Y toda afligida miré a Jesús y Él me dijo: “Y de aquella conspiración ocurrida acá, ¿qué dices tú?”.
Y yo: “¿Cuál conspiración? En mi tierra no ha sucedido nada”.
Y Él: “¿No recuerdas la confabulación de Andría?”.
“Sí, Señor”.
“Pues bien, parece nada, pero no es así. Fue toda una ocasión y es una excitación, una fuerza
para otros pueblos para levantarse y derramar sangre, causando ultraje a las personas sagradas y a
mis templos; y como cada cual quiere demostrar qué tan experto es en excitar al mal, entrarán en
competencia para ver quién puede más”.
Y yo: “¡Ah, Señor, da la paz a la Iglesia y no permitas tantas desgracias!”.
Quería seguir hablando, pero desapareció, dejándome pensativa y llena de aflicción.

14 de septiembre, 1900
Jesús vierte (sus amarguras en Luisa) para aplacar a la Justicia.

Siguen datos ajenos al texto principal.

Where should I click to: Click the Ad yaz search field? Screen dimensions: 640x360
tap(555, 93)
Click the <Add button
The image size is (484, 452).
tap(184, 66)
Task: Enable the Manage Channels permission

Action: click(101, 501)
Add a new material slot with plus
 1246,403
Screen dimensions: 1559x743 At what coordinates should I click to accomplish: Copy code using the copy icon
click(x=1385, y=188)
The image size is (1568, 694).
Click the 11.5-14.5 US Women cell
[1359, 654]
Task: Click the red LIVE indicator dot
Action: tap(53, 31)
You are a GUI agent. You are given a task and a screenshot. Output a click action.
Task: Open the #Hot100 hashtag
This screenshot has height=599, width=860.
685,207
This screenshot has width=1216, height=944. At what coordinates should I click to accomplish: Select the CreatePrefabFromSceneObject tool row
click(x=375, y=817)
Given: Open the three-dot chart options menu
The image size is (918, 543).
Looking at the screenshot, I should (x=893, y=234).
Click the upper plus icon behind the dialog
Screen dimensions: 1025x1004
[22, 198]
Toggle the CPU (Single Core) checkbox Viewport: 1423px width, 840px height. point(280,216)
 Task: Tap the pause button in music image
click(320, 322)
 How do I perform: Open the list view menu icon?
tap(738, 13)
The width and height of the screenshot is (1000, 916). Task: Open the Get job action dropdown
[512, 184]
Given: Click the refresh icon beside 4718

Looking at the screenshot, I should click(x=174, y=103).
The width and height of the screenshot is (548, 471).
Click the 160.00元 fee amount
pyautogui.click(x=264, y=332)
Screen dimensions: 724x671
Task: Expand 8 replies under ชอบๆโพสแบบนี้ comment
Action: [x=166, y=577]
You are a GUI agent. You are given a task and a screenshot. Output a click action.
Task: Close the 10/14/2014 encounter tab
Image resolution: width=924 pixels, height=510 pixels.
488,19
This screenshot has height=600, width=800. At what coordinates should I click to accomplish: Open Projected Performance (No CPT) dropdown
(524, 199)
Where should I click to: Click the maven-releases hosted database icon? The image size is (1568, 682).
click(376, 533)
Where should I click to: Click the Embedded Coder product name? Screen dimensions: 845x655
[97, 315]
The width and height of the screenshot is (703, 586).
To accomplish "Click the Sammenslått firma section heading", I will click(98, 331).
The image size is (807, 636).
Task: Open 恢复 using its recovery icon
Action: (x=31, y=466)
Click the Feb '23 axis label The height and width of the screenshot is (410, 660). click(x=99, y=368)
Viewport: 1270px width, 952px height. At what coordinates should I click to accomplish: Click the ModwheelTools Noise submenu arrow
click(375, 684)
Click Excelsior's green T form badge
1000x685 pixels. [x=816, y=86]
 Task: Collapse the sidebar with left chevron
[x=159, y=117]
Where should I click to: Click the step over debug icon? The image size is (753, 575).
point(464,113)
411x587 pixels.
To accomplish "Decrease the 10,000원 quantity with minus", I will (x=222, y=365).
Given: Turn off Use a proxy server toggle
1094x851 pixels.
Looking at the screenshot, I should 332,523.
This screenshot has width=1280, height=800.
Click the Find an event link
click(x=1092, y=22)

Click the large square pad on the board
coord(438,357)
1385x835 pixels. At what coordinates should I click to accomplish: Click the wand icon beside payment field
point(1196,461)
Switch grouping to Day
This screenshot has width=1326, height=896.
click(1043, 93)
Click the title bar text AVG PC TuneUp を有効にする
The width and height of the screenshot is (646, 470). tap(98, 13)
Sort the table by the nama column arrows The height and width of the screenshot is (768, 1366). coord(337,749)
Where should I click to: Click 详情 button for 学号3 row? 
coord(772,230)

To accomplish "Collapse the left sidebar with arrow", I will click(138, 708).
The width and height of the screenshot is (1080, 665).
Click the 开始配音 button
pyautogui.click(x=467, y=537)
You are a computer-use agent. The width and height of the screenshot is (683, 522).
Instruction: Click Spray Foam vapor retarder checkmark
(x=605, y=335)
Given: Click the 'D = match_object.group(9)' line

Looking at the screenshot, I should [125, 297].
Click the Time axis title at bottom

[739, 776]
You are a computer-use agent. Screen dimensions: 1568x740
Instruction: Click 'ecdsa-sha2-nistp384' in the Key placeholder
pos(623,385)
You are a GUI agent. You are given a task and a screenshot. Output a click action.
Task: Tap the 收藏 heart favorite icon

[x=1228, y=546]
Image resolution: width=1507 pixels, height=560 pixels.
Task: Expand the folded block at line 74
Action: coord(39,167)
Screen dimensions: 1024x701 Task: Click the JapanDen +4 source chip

Esta mañana, mi adorable Jesús no se presentaba; después de mucho esperar se dejaba ver
en mi interior, apoyándose en mi corazón, lo rodeaba con sus brazos y asentaba en él su sacratísima
cabeza, todo afligido, serio, de modo que imponía silencio, y vuelto de espaldas al mundo. Después
de haber estado un buen rato en total silencio, porque el aspecto en que se mostraba no daba ánimos
para decir una palabra, se quitó de aquella posición y me dijo: “Había resuelto no derramar, pero las
cosas han llegado a tal punto que, si no derramara, estallarían inmediatamente tales alborotos como
para promover revoluciones y causar estragos sangrientos”.
Y yo: “Sí, Señor, derrama, es mi único deseo que desfogues sobre mí tu ira y perdones a las
criaturas”. Así pues, derramó un poco. Luego, como si estuviese aliviado, añadió: “Hija mía, como
cordero me hice llevar al matadero y estuve en silencio delante del que me sacrificó. Así será con los
pocos buenos de estos tiempos; pero éste es el heroísmo de la verdadera virtud”.
De nuevo añadió: “He derramado, sí, he derramado; ¿quieres que derrame otro poco y así me
alivie más?”.
Y yo: “Señor mío, ni siquiera me lo pidas; estoy a tu disposición, puedes hacer de mí lo que
quieras”. Así, derramó de nuevo y desapareció, dejándome sufrida y contenta con el pensamiento de
que había aligerado las penas de mi amado Jesús.